Life expectancy in the U.S. has fallen for the second year in a row, thanks to a combination of drug and alcohol use and suicides, according to a new report released Wednesday.
The drop was particularly large among middle-age white Americans and those living in rural communities, experts said in a report in the BMJ, formerly known as the British Medical Journal.
The report complements one released in December from the Centers for Disease Control and Prevention that also found U.S. life expectancy was down for the second straight year.
“We are seeing an alarming increase in deaths from substance abuse and despair,” said Steven Woolf at Virginia Commonwealth University, a co-author of the latest report. The idea of the “American Dream” is increasingly out of reach as social mobility declines and fewer children face a better future than their parents, he said.
Politsturm: According to a recent report, life expectancy in the United States has fallen yet again. Major contributors to the decline in life expectancy include drug overdoses , alcoholism, and suicide.
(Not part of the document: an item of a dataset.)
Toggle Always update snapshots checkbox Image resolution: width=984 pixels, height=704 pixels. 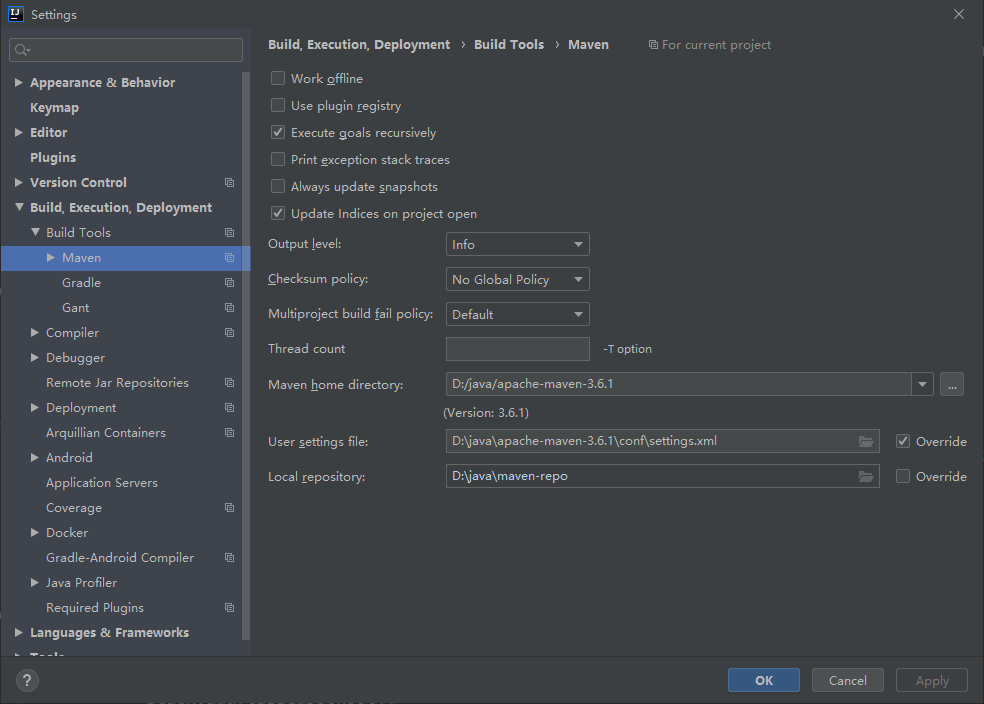point(278,187)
Historically the United States had the highest life expectancy in the world, but it now lags behind the average industrialized country. According to the report the “American Dream” is out of reach for most Americans which is causing despair which is contributing to the decline in life expectancy. The capitalist economic system has failed to provide the material conditions necessary for the mass of people to live longer lives.
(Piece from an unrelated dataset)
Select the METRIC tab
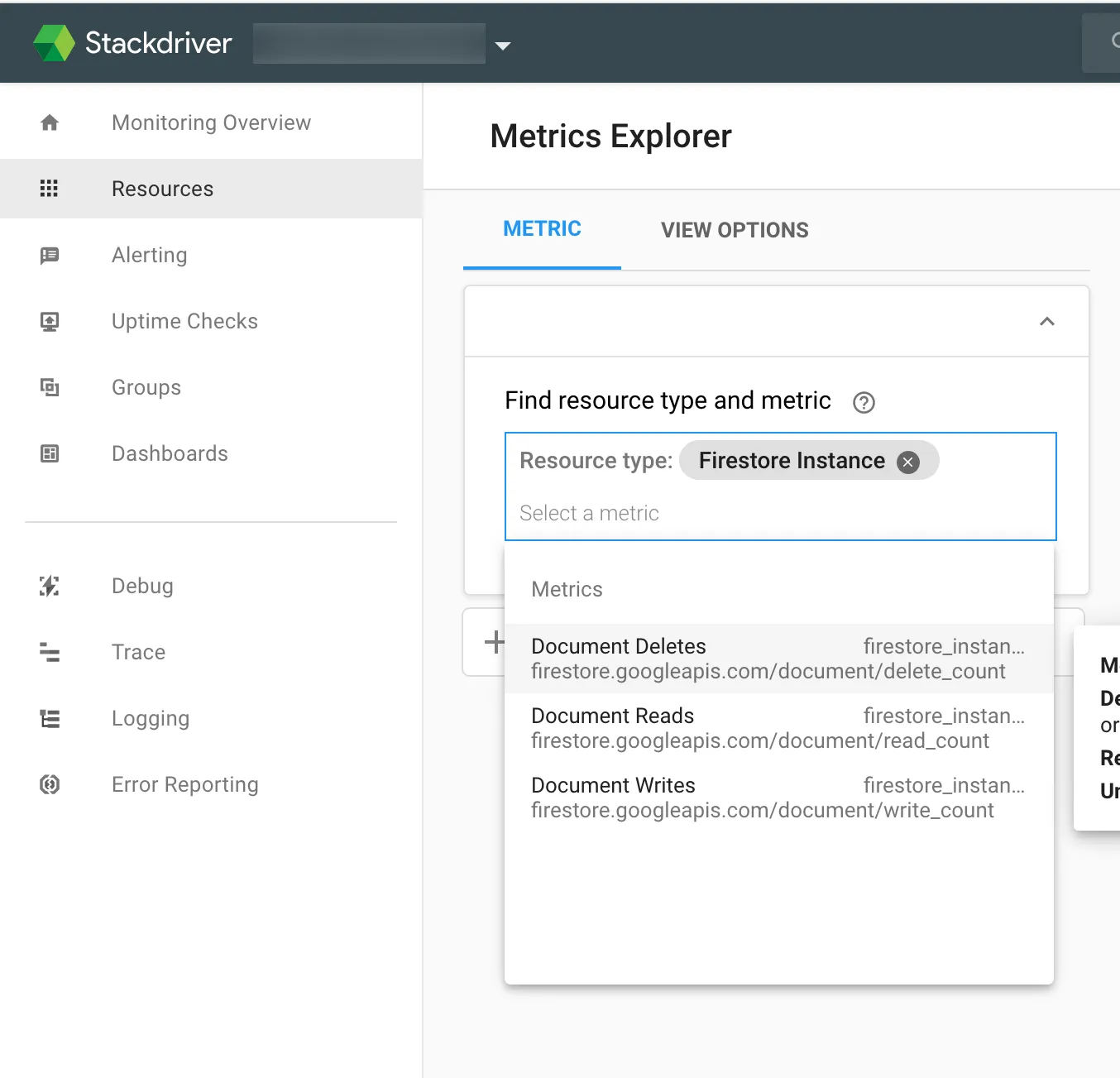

The capitalist economic system is not designed to provide a high quality of life for the working class. As we have seen, the long-term prospects for the working class under this economic system are dismal. Changes and reforms to the economic system are ineffectual at addressing the major problems confronting us today. Both “laissez faire” and reformist, social democratic measures have been tried and failed. In spite of switching between the two dominant economic theories the capitalist economic system experiences periodic crises and we are constantly assured that it will never happen again; but it always does. Under capitalism we must expect these mediocre results with respect to life expectancy.